Artiscape is a series of diverse workshops hosted each year by European Papers. From Thursday through Sunday, artists learn new techniques or perfect old favorites with a strong list of instructors. In between classes, one can stop at the vendor marketplace (much smaller this year), visit the European Papers store (the "mother ship") and get to know lots of like-minded creative types!
My first class was called "Cubicle Book" and it was taught by Amy Flowers at her off-site studio, Shrew'd Studios.
The shuttle dropped me off in front of what used to be a garage -- one step in and I knew it was going to be great!
Amy greeted us with "find a seat -- there's wine, pop, and cookies in the back!" Art and wine. Works for me. And she introduced us to Linda, who was her studio helper.
There were five of us in this class, so there was plenty of room to work. And, until it began, we took a long look at Amy's studio -- I loved this astounding white kimono on the wall --
And there were lots of nooks with cute stuff, all jammed in so there were always surprises!
Amy began the demo explaining how this book -- using six squares of a card stock with tiny holes punched in each corner would go together to make a box that was completely reversible.
First you lay out your cards and get your concept for the piece.
Then you go to town with Lumiere...
Lots of ink and stamps!
I had a green/aqua side (which would later get stamped tulips and borders).
The other side was deep blues and golds. Yes. The cat side.
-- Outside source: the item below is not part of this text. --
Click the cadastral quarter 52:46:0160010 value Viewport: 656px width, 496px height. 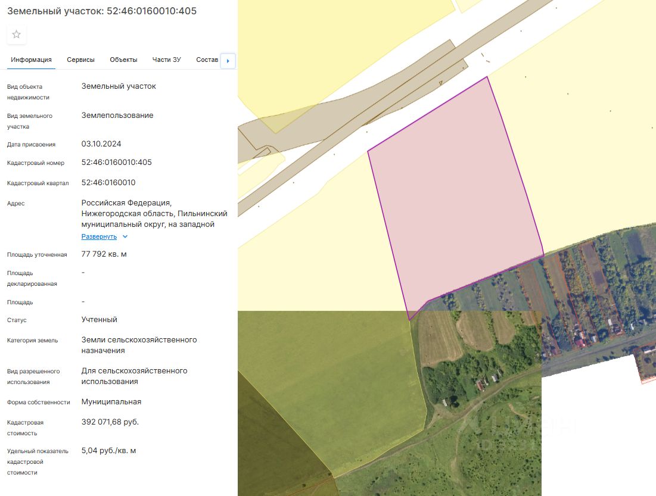[108, 182]
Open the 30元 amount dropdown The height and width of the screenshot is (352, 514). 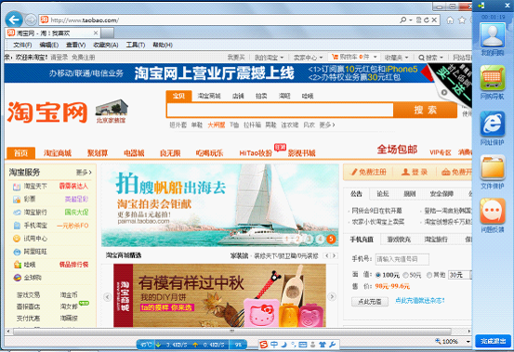click(459, 275)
Amy was most generous with her supplies, her time and her encouragement and we had a good deal of fun putting together our boxes.
Here's the end product! (I have since added some beads and trimmed my "strings." When you flip the cards, it stands up this way, but with the reverse side.)
(And no, you won't see the other side -- because the other thing I learned about this is that you may have all your cards lined up right for one side and it looks great -- but if you aren't more careful checking BOTH sides, you'll find half your tulips upside down!)
Incidentally, Amy pointed out one could use this box as an art therapy project -- your "face to the world" side on one side of the box and your "hidden" face on the other. I'd love to try it with kids.